**** Records supplied ****

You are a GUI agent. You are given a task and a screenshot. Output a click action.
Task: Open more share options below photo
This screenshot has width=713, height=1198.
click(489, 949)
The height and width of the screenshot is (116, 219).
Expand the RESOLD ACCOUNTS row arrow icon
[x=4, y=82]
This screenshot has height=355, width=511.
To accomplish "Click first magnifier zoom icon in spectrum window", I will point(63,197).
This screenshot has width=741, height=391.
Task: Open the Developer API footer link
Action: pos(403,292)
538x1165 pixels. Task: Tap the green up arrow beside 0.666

****
**** Records supplied ****

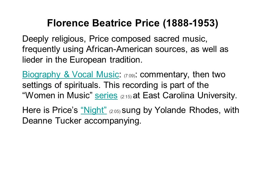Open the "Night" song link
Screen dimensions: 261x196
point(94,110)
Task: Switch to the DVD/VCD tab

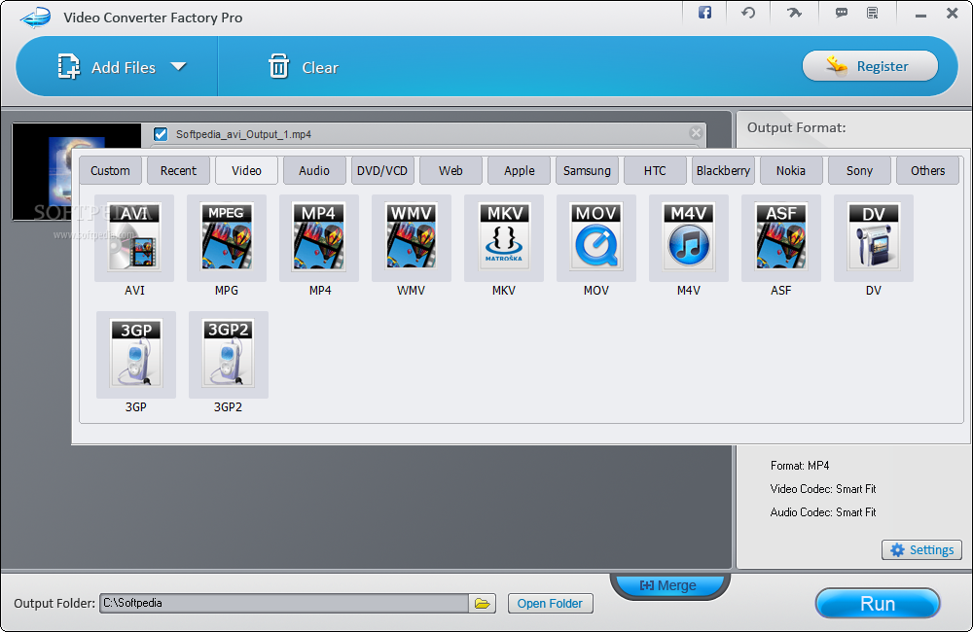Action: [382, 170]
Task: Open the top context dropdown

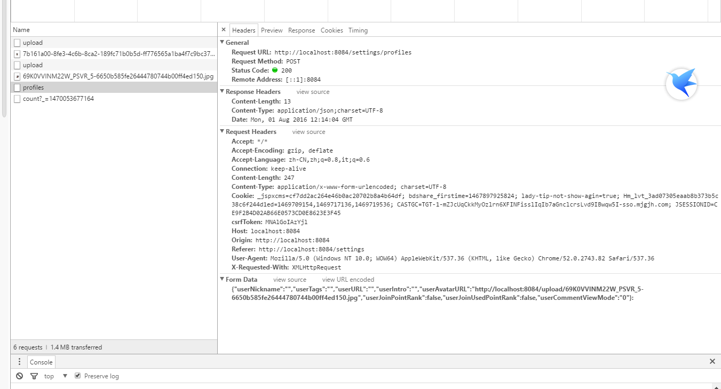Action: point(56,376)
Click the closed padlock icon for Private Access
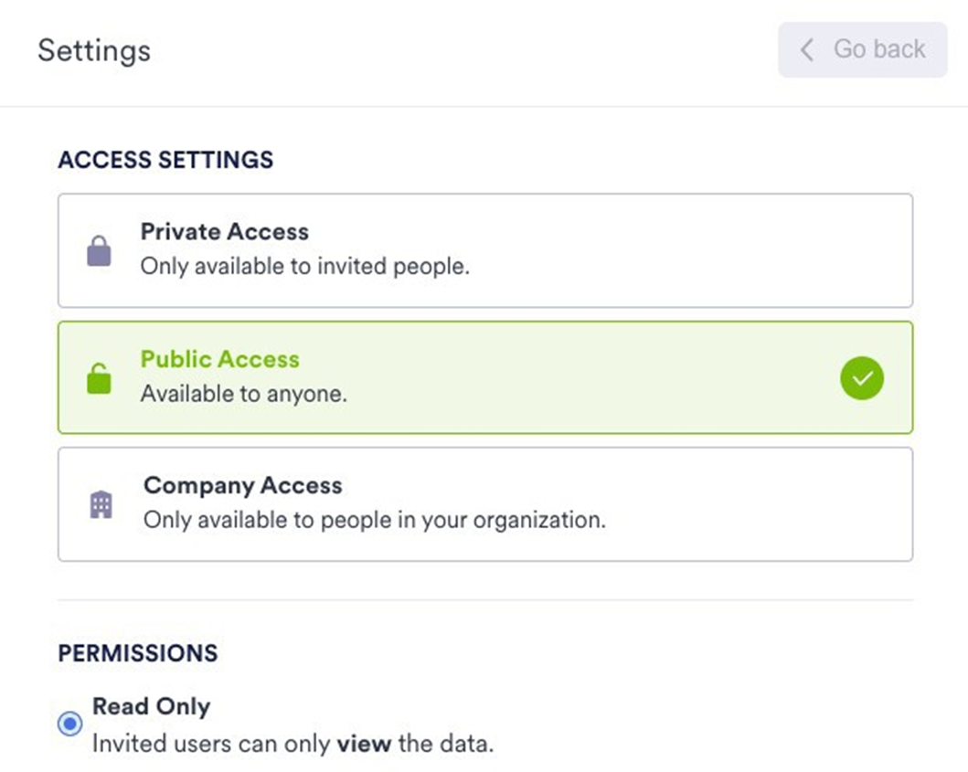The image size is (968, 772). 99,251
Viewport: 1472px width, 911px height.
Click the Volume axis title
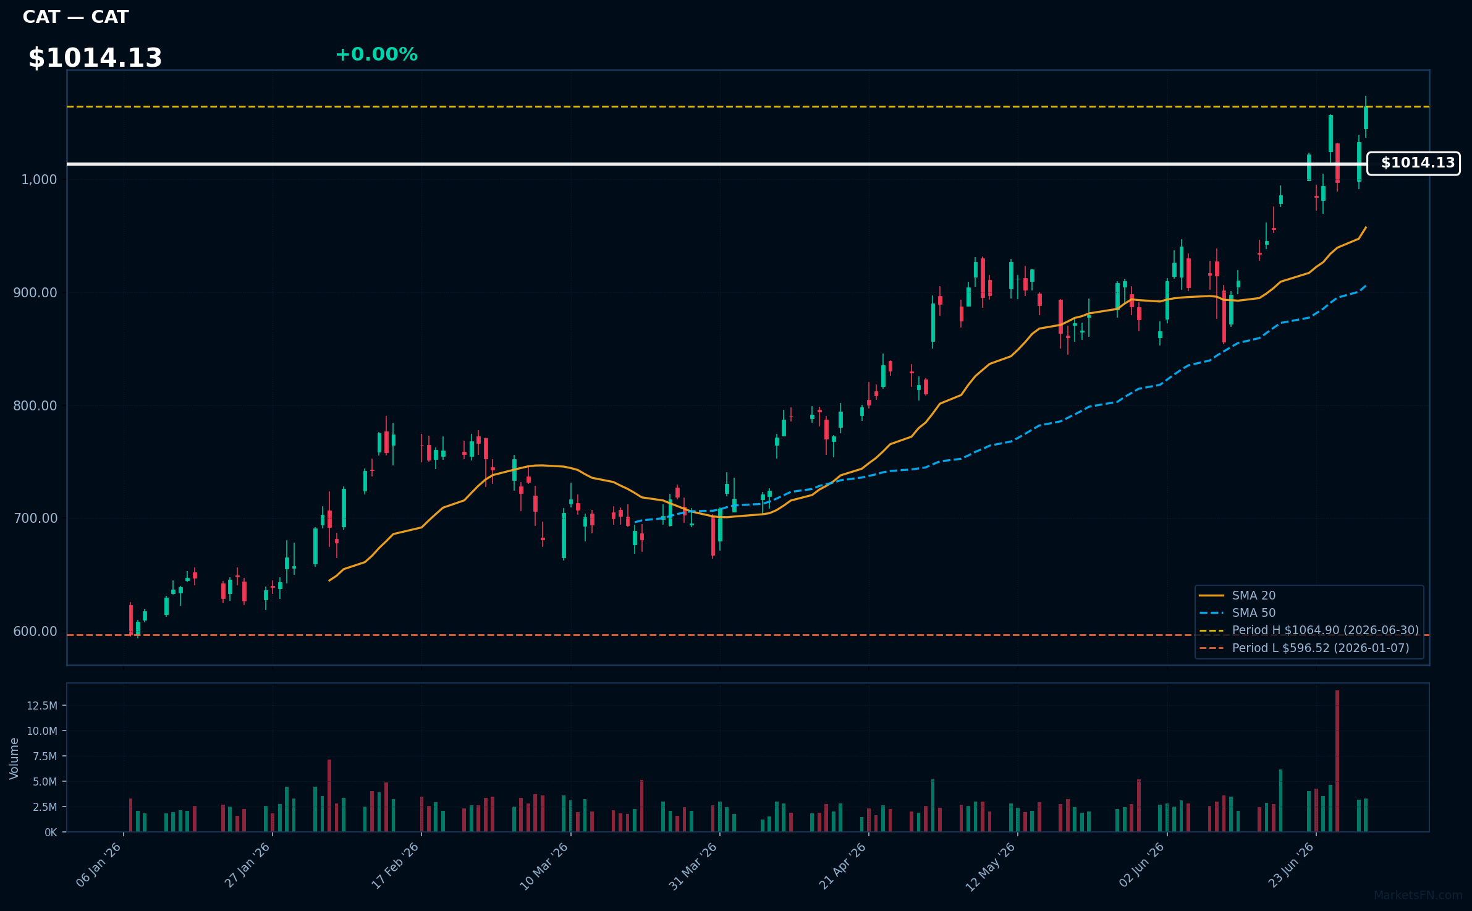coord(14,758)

****

**Exercise details:** Beginning at the line above that contains "This screenshot has width=713, height=1198.", return each line exactly through the line that contains "This screenshot has height=355, width=511.", and no others.

**Answer for the task:**
This screenshot has width=713, height=1198.
click(489, 949)
The height and width of the screenshot is (116, 219).
Expand the RESOLD ACCOUNTS row arrow icon
[x=4, y=82]
This screenshot has height=355, width=511.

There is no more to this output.